-- START OF Rows --

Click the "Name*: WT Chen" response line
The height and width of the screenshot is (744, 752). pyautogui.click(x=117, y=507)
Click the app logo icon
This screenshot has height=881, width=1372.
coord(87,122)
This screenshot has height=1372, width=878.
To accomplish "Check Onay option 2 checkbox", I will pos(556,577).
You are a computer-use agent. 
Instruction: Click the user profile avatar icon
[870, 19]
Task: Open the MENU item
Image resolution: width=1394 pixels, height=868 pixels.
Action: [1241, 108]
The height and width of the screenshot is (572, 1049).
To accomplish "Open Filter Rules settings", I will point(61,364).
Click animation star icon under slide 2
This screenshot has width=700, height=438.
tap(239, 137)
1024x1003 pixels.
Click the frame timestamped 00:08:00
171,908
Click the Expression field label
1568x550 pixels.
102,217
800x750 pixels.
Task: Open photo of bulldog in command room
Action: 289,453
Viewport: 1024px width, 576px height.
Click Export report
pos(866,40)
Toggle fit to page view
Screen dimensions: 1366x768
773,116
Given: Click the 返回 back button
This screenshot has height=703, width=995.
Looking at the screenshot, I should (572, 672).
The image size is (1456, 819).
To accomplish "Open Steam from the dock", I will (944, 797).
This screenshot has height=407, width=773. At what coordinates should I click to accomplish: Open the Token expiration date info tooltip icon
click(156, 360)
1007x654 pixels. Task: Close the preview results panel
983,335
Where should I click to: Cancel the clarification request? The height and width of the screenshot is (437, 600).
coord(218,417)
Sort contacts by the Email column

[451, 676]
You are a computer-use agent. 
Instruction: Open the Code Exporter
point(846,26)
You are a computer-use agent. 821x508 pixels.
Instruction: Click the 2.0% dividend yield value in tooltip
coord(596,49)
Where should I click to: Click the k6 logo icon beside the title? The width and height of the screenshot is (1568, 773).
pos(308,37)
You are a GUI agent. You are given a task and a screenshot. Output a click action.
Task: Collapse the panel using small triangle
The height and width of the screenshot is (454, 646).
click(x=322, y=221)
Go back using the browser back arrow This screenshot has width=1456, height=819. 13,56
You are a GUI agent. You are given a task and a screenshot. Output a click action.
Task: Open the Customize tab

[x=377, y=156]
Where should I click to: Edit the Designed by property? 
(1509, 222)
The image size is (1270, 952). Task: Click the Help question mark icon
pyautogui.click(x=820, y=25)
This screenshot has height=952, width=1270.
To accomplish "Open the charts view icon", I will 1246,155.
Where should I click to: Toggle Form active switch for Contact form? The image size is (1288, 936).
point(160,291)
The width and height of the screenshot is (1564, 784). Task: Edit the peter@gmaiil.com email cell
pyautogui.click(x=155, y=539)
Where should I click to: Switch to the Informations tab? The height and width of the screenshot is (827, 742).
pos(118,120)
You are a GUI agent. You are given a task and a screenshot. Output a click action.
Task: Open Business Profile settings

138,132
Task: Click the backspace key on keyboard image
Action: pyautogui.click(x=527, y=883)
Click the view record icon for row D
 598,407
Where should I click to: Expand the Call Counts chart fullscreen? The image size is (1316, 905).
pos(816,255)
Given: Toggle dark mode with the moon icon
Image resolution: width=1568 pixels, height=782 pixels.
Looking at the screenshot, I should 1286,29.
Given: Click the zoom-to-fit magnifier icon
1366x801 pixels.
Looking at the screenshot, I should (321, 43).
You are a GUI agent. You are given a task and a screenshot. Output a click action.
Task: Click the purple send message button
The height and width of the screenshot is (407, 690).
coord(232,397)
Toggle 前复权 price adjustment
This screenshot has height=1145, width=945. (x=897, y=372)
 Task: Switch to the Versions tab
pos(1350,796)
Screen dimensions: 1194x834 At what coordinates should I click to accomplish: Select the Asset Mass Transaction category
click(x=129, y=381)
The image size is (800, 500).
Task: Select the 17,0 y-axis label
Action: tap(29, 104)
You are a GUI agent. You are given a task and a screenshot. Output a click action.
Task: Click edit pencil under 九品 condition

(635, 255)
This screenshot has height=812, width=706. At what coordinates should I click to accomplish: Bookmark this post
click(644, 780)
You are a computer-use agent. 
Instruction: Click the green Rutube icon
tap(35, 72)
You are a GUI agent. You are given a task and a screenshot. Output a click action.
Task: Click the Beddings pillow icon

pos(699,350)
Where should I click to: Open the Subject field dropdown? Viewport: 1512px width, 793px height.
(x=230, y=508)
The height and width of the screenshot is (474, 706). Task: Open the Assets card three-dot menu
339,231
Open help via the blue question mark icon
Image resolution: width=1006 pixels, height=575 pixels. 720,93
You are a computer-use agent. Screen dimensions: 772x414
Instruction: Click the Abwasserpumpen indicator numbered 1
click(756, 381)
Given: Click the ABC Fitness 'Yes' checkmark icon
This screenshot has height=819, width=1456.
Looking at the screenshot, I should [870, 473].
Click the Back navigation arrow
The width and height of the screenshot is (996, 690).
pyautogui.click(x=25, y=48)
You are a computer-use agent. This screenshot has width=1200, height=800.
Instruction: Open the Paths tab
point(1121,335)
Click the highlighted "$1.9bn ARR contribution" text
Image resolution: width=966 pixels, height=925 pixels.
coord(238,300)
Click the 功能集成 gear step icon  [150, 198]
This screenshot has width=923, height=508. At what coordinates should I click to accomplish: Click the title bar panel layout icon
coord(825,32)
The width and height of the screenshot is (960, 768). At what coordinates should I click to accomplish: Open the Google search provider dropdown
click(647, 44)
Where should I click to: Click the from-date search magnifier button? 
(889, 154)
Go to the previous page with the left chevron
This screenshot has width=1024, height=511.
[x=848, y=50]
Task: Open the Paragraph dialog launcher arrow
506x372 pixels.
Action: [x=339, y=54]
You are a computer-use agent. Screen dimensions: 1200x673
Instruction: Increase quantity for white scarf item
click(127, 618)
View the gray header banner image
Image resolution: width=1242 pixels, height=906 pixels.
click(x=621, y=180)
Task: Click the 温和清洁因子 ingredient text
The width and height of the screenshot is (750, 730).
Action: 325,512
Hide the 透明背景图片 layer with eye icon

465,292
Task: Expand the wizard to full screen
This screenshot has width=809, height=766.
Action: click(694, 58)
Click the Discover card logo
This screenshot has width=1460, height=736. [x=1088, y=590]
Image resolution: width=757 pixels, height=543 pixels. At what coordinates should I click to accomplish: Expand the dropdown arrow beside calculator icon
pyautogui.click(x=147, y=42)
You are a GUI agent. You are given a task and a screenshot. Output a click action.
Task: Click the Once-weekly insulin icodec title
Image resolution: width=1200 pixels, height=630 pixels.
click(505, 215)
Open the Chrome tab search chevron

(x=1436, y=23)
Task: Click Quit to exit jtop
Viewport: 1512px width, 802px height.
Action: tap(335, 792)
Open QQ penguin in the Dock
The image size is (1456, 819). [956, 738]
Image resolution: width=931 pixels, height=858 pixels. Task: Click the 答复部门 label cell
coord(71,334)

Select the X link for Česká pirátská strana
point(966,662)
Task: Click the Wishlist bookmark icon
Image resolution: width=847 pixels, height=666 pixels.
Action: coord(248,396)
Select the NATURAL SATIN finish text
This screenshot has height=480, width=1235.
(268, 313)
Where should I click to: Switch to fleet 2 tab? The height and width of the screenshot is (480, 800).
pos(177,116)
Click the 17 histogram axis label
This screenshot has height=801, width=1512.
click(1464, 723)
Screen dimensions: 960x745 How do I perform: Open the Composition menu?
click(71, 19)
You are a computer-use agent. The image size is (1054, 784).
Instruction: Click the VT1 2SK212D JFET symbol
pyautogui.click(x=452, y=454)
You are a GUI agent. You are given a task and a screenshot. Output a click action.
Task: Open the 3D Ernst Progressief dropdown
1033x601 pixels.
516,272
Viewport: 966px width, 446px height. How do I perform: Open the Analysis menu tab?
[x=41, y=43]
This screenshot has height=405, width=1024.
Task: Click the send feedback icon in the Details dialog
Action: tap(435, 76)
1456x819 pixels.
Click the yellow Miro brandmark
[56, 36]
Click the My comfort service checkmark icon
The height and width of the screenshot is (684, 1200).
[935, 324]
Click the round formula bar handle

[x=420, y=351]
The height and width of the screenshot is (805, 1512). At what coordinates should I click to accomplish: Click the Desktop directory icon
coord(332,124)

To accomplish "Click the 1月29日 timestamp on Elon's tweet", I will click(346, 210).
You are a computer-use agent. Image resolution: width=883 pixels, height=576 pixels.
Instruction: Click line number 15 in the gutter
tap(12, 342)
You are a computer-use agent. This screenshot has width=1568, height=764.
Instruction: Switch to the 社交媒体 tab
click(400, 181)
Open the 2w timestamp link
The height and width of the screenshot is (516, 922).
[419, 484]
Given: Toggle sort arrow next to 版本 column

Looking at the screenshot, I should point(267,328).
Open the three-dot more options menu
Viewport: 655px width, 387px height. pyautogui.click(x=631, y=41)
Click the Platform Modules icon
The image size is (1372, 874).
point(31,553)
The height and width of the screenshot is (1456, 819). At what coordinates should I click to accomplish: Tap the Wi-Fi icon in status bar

-- END OF Rows --

Problem requirements: Reproduce verbatim every line of the material from the start through the line containing "Action: 289,453", counting both the first line and that line.

Reply to the exercise:
Click the "Name*: WT Chen" response line
The height and width of the screenshot is (744, 752). pyautogui.click(x=117, y=507)
Click the app logo icon
This screenshot has height=881, width=1372.
coord(87,122)
This screenshot has height=1372, width=878.
To accomplish "Check Onay option 2 checkbox", I will pos(556,577).
You are a computer-use agent. 
Instruction: Click the user profile avatar icon
[870, 19]
Task: Open the MENU item
Image resolution: width=1394 pixels, height=868 pixels.
Action: [1241, 108]
The height and width of the screenshot is (572, 1049).
To accomplish "Open Filter Rules settings", I will point(61,364).
Click animation star icon under slide 2
This screenshot has width=700, height=438.
tap(239, 137)
1024x1003 pixels.
Click the frame timestamped 00:08:00
171,908
Click the Expression field label
1568x550 pixels.
102,217
800x750 pixels.
Task: Open photo of bulldog in command room
Action: 289,453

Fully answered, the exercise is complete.